* DATA SUPPLIED:
↓↓↓

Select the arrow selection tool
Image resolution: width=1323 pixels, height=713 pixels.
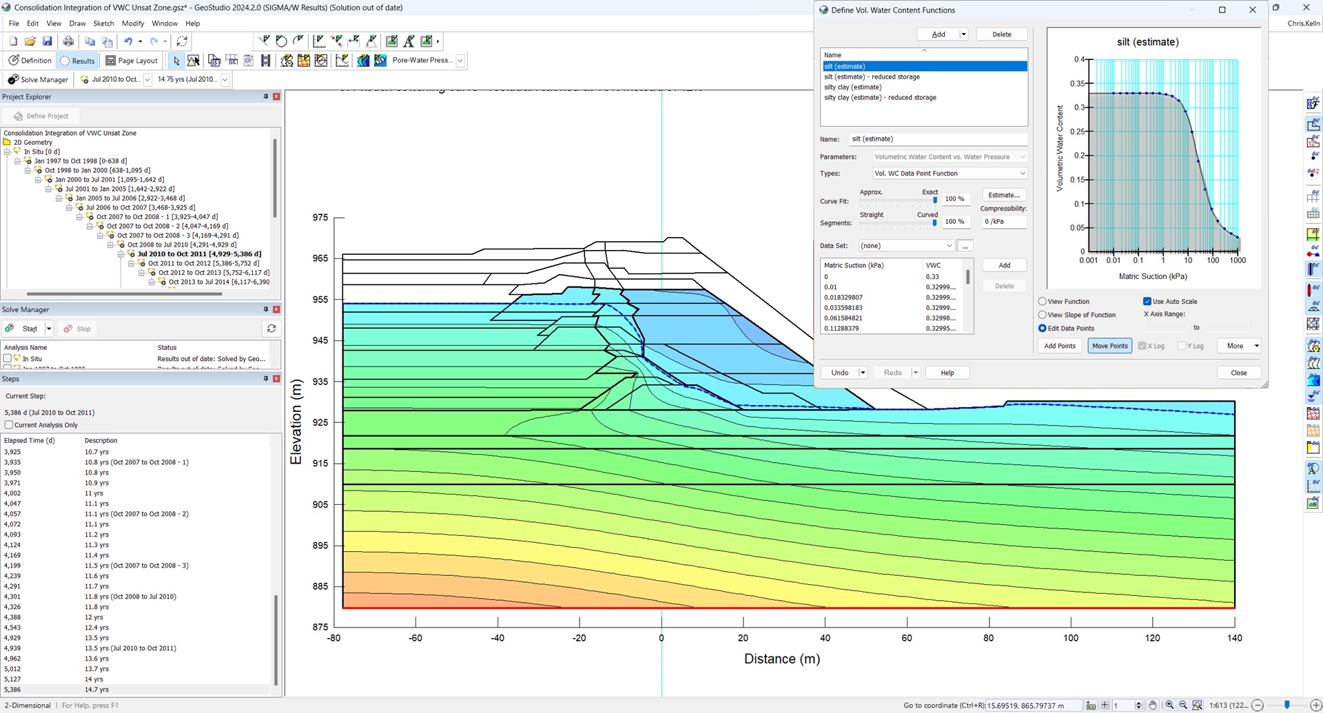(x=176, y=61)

↑↑↑
↓↓↓

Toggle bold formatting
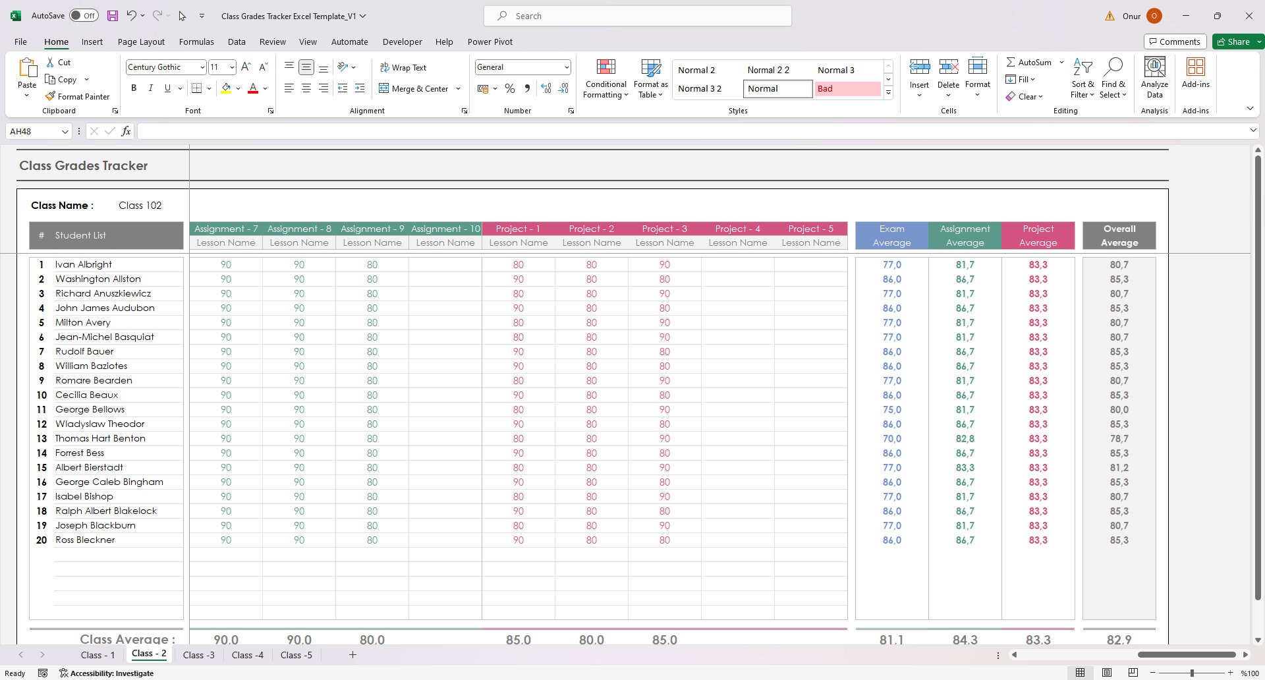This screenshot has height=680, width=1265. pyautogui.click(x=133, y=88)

↑↑↑

* WRITTEN PROBLEM:
Please convert everything from the line containing "Select the arrow selection tool" down to the line containing "(x=176, y=61)", both included, into a JSON list of strings with one string per line and blank lines omitted, and leave the pictures out of your answer.

* SOLVED EXERCISE:
[
  "Select the arrow selection tool",
  "Image resolution: width=1323 pixels, height=713 pixels.",
  "(x=176, y=61)"
]